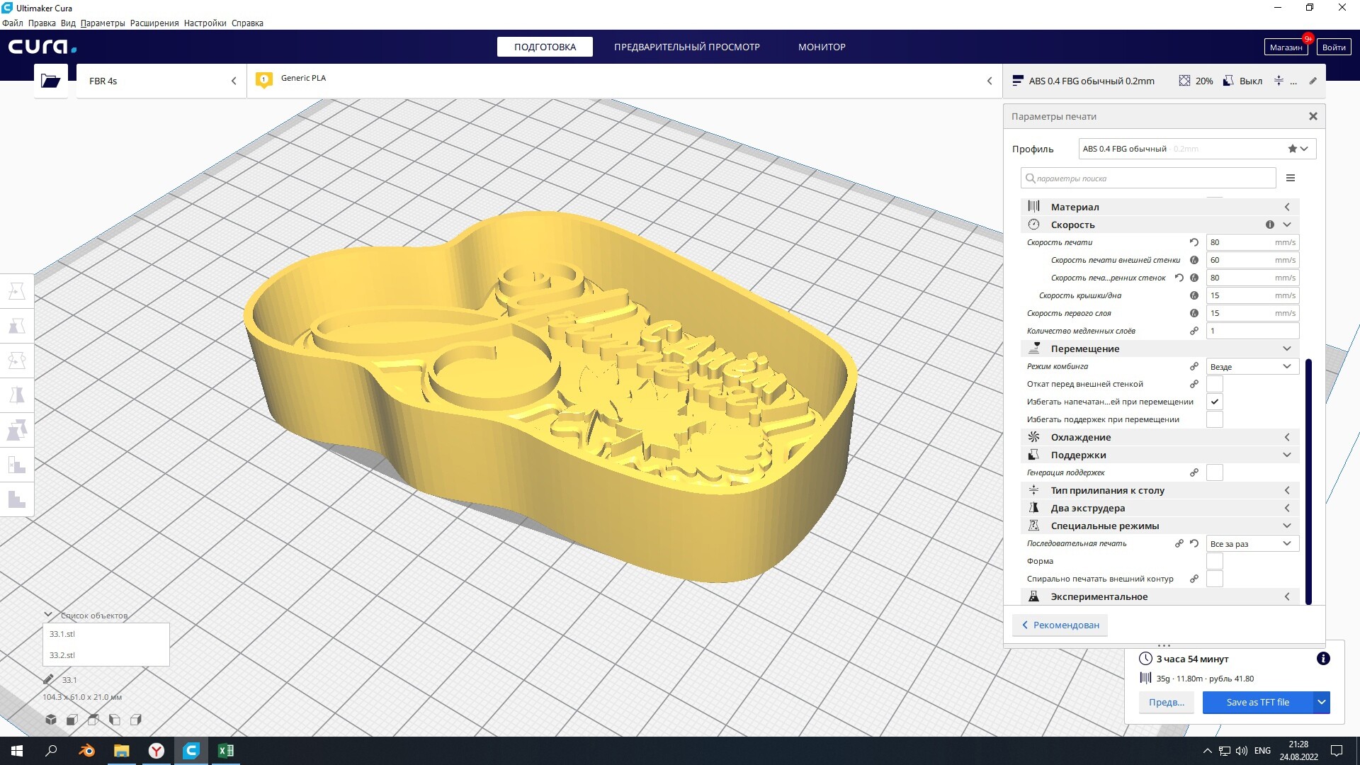Reset print speed value with revert arrow

tap(1194, 242)
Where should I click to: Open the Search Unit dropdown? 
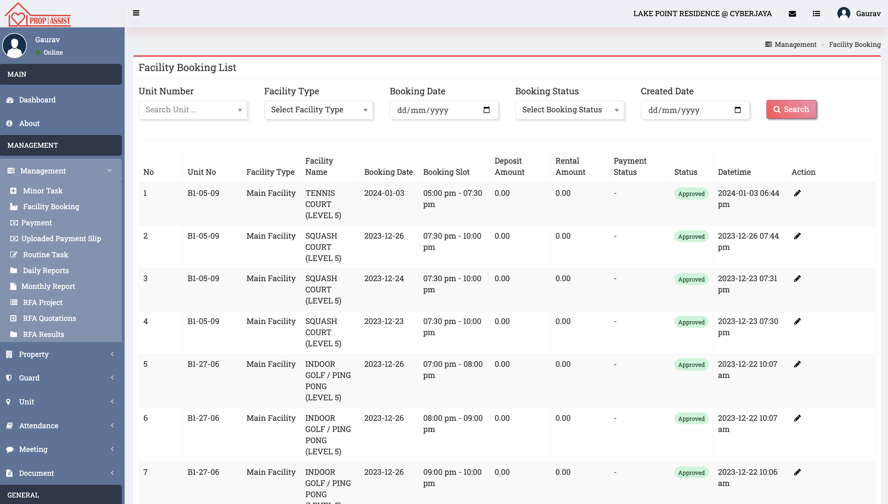193,110

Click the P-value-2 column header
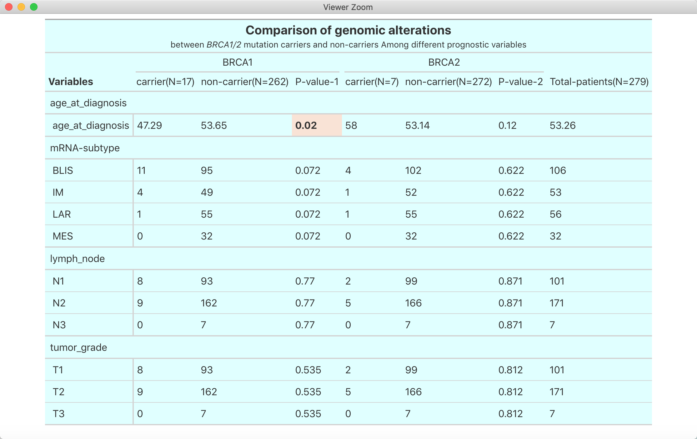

◆ ◆ ◆ ◆ ◆

Starting with the line containing "Where should I" and ending with the last line of the records above, write out each line exactly; no pictures.

● **EXERCISE SOLUTION**:
Where should I click to: Open the Search Unit dropdown? 
193,110

Click the P-value-2 column header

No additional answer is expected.